Of the lines below, write out exactly those from the line with "You are a computer-use" through the line with "Instruction: Click the", both included, and skip the rest.

GIVEN DATA ::
╭──

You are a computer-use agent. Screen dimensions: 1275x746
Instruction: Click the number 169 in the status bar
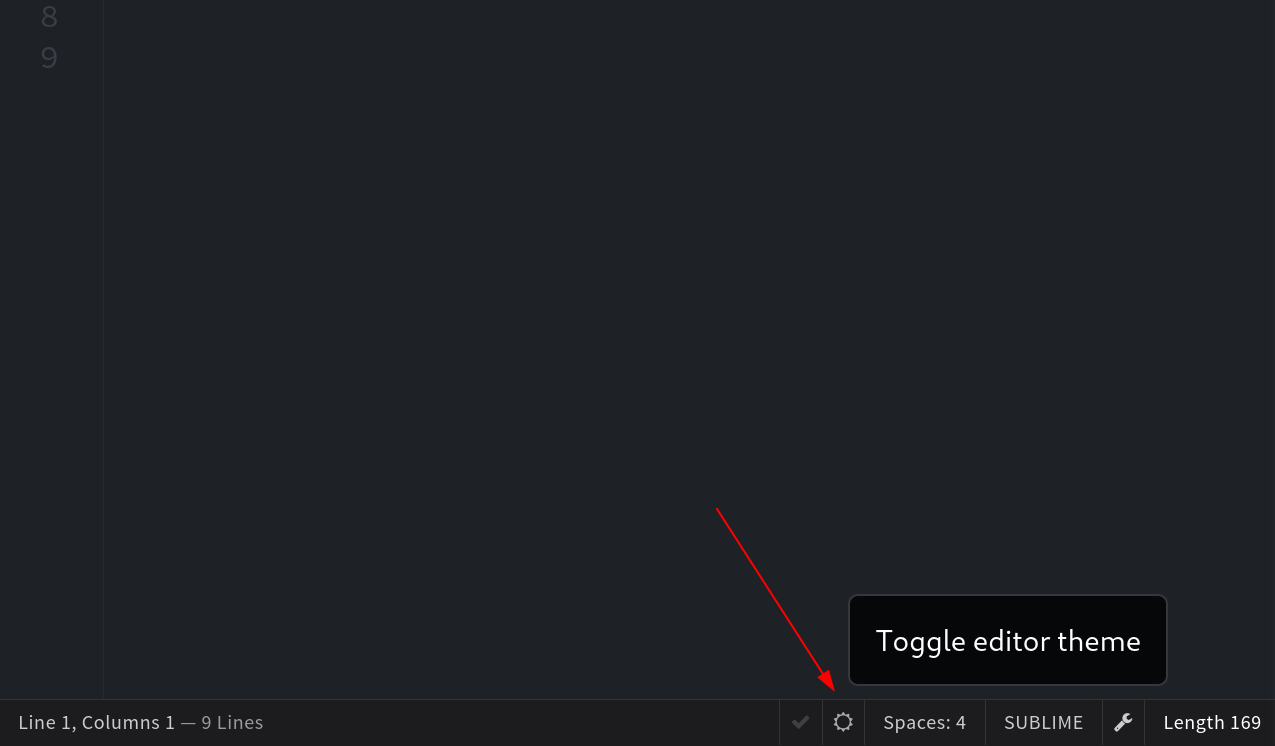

╰──
╭──

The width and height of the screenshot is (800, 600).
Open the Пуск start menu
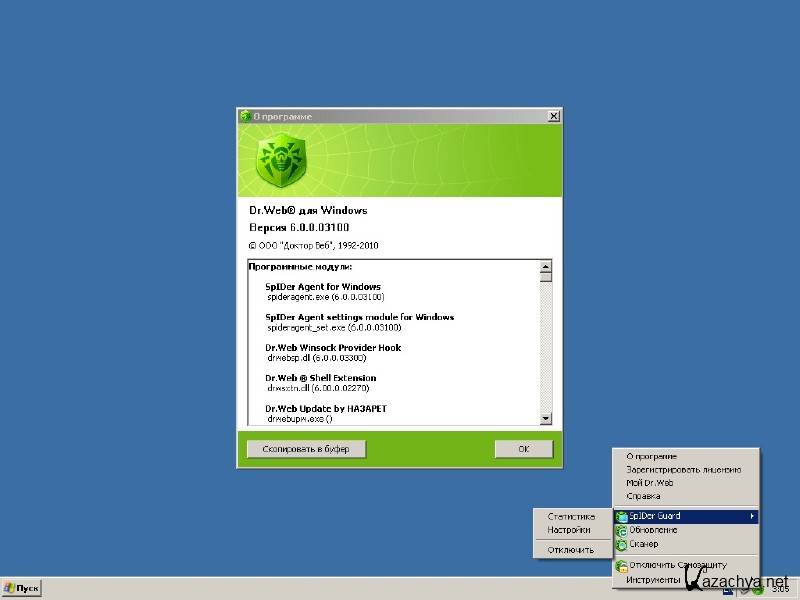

╰──
╭──

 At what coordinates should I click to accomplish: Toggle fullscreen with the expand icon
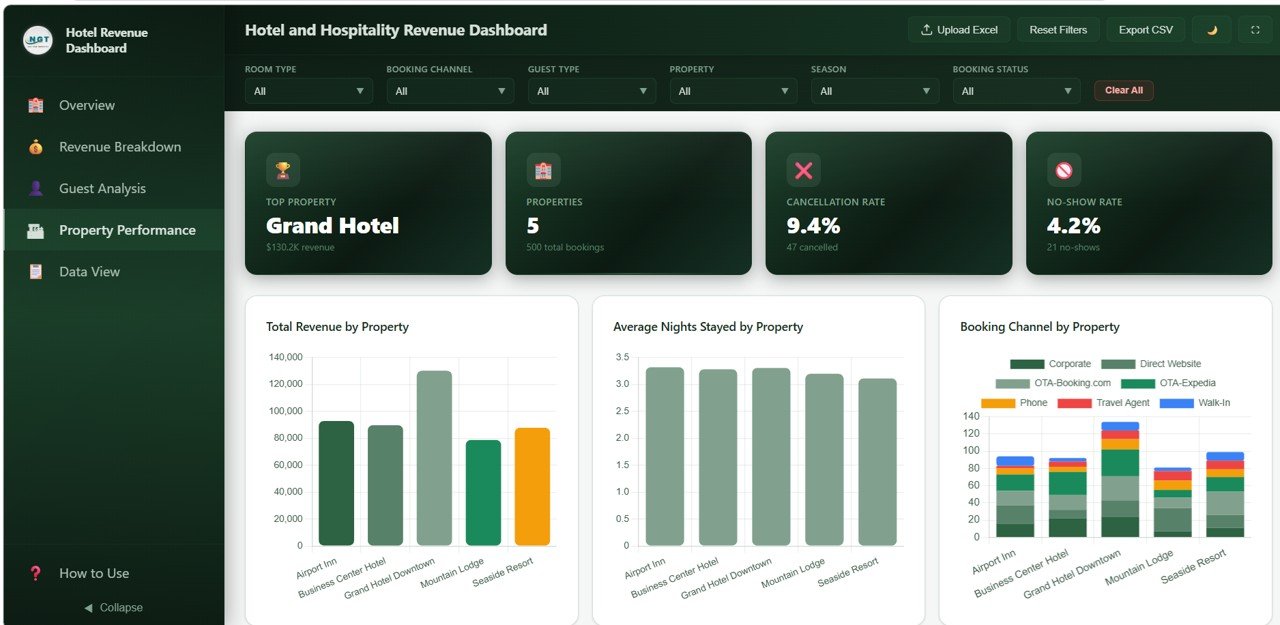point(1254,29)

╰──

RESULT OF THIS EXERCISE ::
You are a computer-use agent. Screen dimensions: 1275x746
Instruction: Click the number 169 in the status bar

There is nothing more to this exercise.